The first film itself was ridiculous but the second film trumps it considerably. Getting hit in the face with paint cans, an iron, and slipping on tar and ice which ends in hard falls to the body are reason enough to just turn your brain off, but the addition of burning your hand on a lit door knob and having a blow torch set your head on fire (not to mention, stepping on Christmas tree ornaments and a nail!) just conclude the obvious…Hughes is completely throwing caution to the wind and giving in to filming all of this as if a Tom and Jerry cartoon. If Stern were chopped to pieces and came back together afterward, it would have fit perfectly within the violence of the second film. I like the simpler approach to keeping it in a Chicago suburban neighborhood and the slight outskirts when little Culkin must shop and his encounters with Roberts Blossom just have more dramatic impact with me that Pigeon Lady, Brenda Fricker and her Carnegie Hall digs (when not sharing most of her time with the pigeons in Central Park). Curry, Schneider, and Dana Ivey make as fun concierge hotel trio trying to figure Culkin out, enduring the funniest moment when the kid once again uses the film noir tommy gun shoot and quips on video to freak them out. Curry’s devious smile after the Grinch when he learns of Culkin’s credit card fraud is one my personal favorite highlights. The first film still remains a treasure to me, though. I do consider it a classic and the overall film has greater weight than the sequel which goes for broke a bit too preposterously.

Home Alone ****
Home Alone 2: Lost in New York **




I will say that I always recall the first time I watched Home Alone. It was during a “church lock-out” and all the cartoonish violence had us laughing so hard. A bunch of kids and their adult guardians just howling out loud and touched by Roberts Blossom reuniting with his family and Kevin realizing that he should appreciate his mother (and does miss his family even though, as my daughter says, they can be jerks). The sequel, I was taken with my two siblings by my aunt to see it in theaters in 1992. I do remember us laughing, but it wasn’t the same. Hughes, I believe, knew going into the sequel he would just up the gags to the extreme and load up the New York location shooting. I just prefer the 90 minute first film when it was all kept under some restraint. And my daughter always calls this the “hands to the face” film. Culkin would certainly be up for trying to commit homicide against the crooks even if they were robbing families’ houses on Christmas Eve.

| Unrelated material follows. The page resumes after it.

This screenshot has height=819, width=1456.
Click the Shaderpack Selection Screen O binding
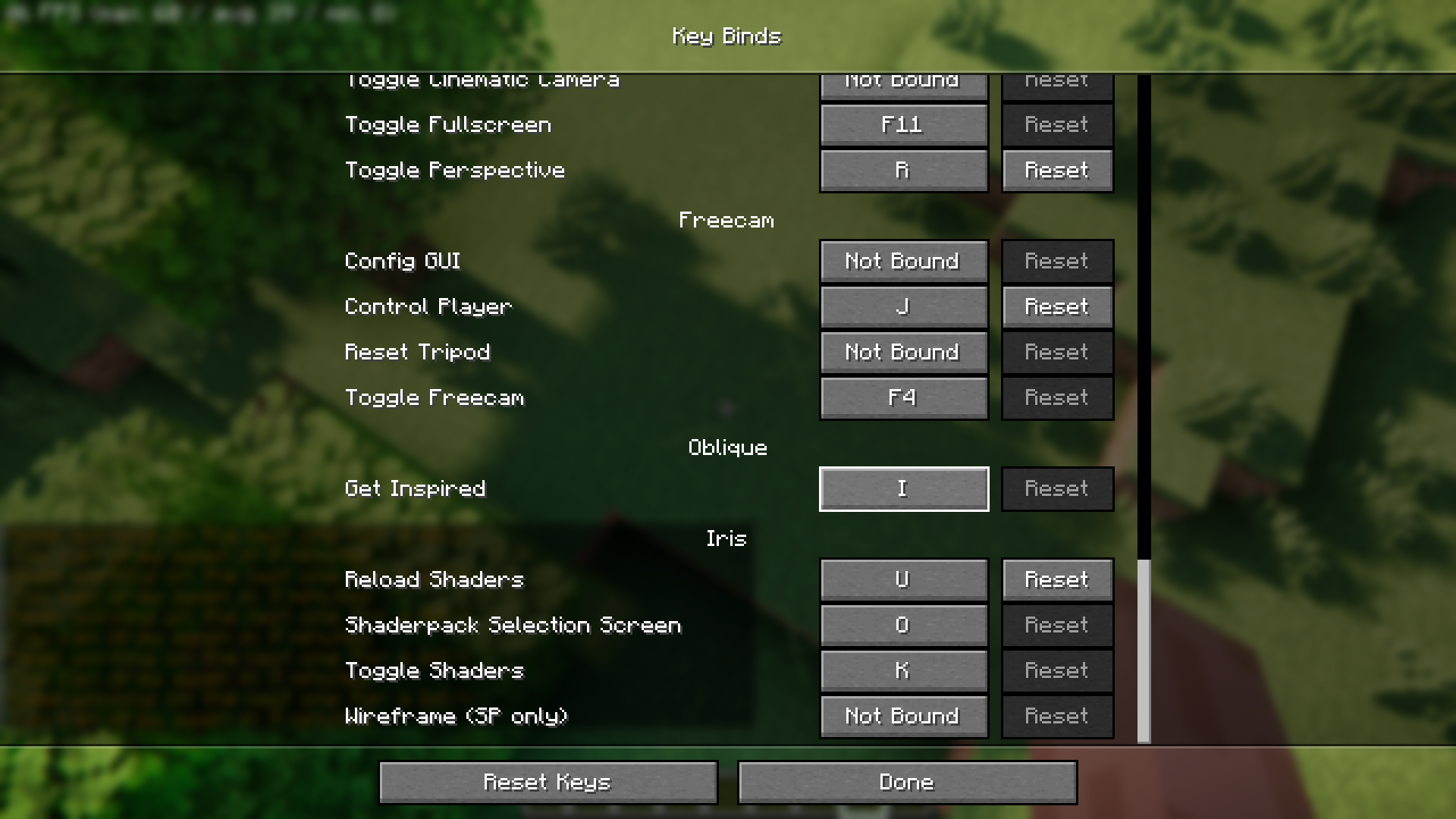pyautogui.click(x=902, y=624)
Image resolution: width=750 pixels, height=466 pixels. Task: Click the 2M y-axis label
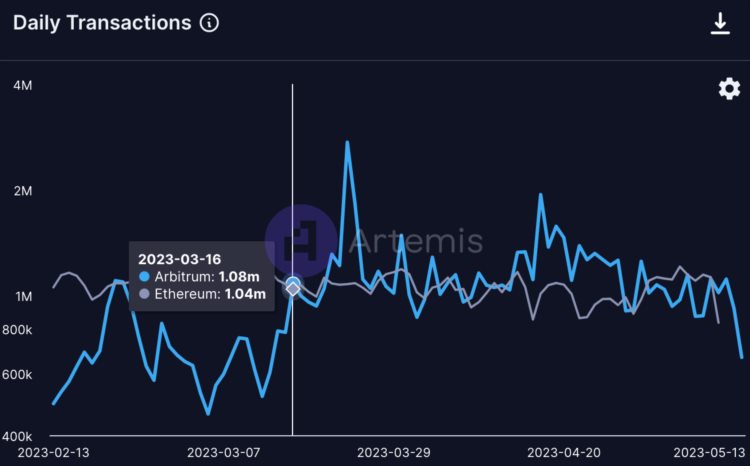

I was trying to describe the plot of Reindeer Games (2000) to my wife and it was so convoluted she just walked away shaking her head. The heel turns for Theron alone and her betrayals, character shifts, and performance alterations are enough to just wave the white flag and forgo further reasons to care. I don't think there's a damn thing wrong with Frankenheimer's direction. He's damn good at framing faces and action, pacing this screenplay clusterfuck as best he can. How many times does Affleck have a gun pointed at him? He's got one hilarious scene where me must evade being discovered out of his captive room by Sinise's hoods through duck and cover, fleeing up stairs and opening/closing doors, eventually unlocking his room's door with a knife.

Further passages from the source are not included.